You do not think that I attack statistical algorithms in principle. There are lots of great ideas. For example, I like the idea of ​​analyzing tribanks (treebanks), but more on that another time.
Believe algebra harmony
And now I want to play a little "believe - I do not believe." What I believe, what I do not believe.
I believe that with the analysis of ready-made texts, much can be done. I do not believe that the "royal road" in machine linguistics exists. Thirty years ago, it seemed that creating a program for playing chess was roughly equivalent to creating artificial intelligence. The current results, when the computer can beat
any grandmaster, were taken with mixed feelings. On the one hand, yes, success, and on the other - it is obvious that the algorithms are not very advanced, just computers dramatically tightened up, and it became possible to calculate millions of combinations and store the vast library of ready-made batches.

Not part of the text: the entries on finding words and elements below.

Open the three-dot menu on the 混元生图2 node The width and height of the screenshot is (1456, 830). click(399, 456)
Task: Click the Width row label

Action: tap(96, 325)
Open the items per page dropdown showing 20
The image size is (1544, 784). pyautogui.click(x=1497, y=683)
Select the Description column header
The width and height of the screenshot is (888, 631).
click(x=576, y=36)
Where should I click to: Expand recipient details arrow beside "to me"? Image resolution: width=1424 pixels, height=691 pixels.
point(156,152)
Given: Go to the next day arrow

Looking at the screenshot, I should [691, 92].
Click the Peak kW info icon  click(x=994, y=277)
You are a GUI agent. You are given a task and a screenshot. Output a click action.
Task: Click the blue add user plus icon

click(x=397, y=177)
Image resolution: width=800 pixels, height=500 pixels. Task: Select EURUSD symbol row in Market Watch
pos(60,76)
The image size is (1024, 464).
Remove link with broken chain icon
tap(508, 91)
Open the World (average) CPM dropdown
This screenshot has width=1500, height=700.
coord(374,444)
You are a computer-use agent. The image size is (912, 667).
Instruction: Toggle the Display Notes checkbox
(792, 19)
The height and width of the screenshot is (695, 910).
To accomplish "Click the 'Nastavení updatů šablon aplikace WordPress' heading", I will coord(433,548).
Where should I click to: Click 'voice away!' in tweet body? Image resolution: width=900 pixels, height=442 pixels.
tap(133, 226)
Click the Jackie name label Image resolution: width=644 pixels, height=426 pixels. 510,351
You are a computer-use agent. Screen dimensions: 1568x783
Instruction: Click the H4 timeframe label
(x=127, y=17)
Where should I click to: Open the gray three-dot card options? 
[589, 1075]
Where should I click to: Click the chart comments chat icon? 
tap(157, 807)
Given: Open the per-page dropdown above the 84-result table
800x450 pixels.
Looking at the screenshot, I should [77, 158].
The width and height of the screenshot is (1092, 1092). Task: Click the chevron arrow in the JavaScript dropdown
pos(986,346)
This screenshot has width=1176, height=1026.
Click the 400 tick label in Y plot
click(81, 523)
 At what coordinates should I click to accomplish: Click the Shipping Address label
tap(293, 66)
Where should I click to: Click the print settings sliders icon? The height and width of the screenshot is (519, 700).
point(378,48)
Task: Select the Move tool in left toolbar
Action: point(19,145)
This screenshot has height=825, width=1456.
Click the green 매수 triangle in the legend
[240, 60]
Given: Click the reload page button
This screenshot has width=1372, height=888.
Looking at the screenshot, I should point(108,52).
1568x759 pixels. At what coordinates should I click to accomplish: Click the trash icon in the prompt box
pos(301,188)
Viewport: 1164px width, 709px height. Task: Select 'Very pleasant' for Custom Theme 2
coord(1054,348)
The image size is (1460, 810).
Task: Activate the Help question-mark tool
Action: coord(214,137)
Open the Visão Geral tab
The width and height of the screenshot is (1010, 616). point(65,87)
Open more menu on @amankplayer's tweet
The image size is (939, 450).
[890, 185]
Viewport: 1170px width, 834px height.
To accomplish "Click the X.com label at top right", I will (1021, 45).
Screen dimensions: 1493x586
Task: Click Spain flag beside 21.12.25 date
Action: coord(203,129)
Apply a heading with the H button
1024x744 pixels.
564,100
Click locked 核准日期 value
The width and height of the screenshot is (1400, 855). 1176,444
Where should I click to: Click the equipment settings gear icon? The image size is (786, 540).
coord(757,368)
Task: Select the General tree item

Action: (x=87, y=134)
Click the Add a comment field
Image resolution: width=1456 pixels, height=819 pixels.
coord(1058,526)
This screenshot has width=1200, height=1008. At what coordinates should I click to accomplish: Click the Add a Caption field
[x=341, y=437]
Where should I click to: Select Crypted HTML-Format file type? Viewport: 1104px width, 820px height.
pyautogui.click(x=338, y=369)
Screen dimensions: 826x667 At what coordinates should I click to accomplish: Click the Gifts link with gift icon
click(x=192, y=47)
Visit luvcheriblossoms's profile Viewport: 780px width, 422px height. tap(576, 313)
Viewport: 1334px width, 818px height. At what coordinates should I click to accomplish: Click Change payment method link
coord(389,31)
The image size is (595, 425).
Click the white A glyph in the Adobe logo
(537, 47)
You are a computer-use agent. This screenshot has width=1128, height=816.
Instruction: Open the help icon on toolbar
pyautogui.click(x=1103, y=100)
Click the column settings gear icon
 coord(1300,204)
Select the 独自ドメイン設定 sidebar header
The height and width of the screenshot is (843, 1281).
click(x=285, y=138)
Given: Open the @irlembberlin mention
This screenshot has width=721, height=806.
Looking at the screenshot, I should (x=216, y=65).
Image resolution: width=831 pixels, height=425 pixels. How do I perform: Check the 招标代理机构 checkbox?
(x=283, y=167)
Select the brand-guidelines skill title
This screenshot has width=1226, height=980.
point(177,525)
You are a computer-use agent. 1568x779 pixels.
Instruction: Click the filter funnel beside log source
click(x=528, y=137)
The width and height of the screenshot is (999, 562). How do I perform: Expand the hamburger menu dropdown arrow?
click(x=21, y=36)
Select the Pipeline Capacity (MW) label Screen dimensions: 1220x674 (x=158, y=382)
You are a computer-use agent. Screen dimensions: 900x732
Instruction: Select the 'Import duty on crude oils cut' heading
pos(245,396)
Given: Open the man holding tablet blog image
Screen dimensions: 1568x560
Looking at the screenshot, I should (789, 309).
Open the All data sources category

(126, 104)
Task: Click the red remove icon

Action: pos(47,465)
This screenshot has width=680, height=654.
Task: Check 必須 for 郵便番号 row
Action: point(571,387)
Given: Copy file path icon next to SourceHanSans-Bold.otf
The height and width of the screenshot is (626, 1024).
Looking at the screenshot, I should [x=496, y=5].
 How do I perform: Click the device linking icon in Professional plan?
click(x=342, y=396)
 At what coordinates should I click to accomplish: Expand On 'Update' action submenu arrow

In linguistics in a similar way, you can make a breakthrough, but I am sure that this approach has a theoretical ceiling. Whatever one may say, at least the creation of "portraits of objects" is necessary. Well, how can you translate into Russian "sibling", if you do not know, was it about your brother or sister? You can fill an extensive database, make the computer translate Byron (according to well-known translations), but in fact it will be the same
Chinese room Searle. While we know the input pieces, we translate, and step to the left, step to the right - arrived. And machine translation is not the only goal. The goal may be, for example, an
understanding of the text , whatever is behind this term. For example, the completion of the knowledge base about the world described in the text. (However, this is already a conversation about the
pragmatics of the language , obviously not the topic of today).
That is, in a sense, the approach of the same Google translate gives me conflicting feelings. On the one hand, thanks for the fast and convenient service. On the other hand, it seems to me that they shifted the "center of gravity" towards statistics. I think in a few years they will plunge into the maximum, and then you have to look for other methods. This is especially obvious for languages ​​with a free word order and a rich morphology - here the translator simply goes crazy, because there are a lot of translation options, it is difficult to gather unambiguous statistics, and there are also many different input phrases.
In the end, it does not occur to anyone to write the statistical compiler of Pascal, although a great number of programs have already been written in Pascal too. However, in Google they hire quite prominent computer linguists, so maybe they will not have everything so unequivocally with the algorithms used.
So, it turned out somehow poisonous and emotionally :) But this is nothing, in the following parts we will return to a more productive conversation. Although here, apparently, not everything is said. Well, okay, I'll write a sequel, if anything.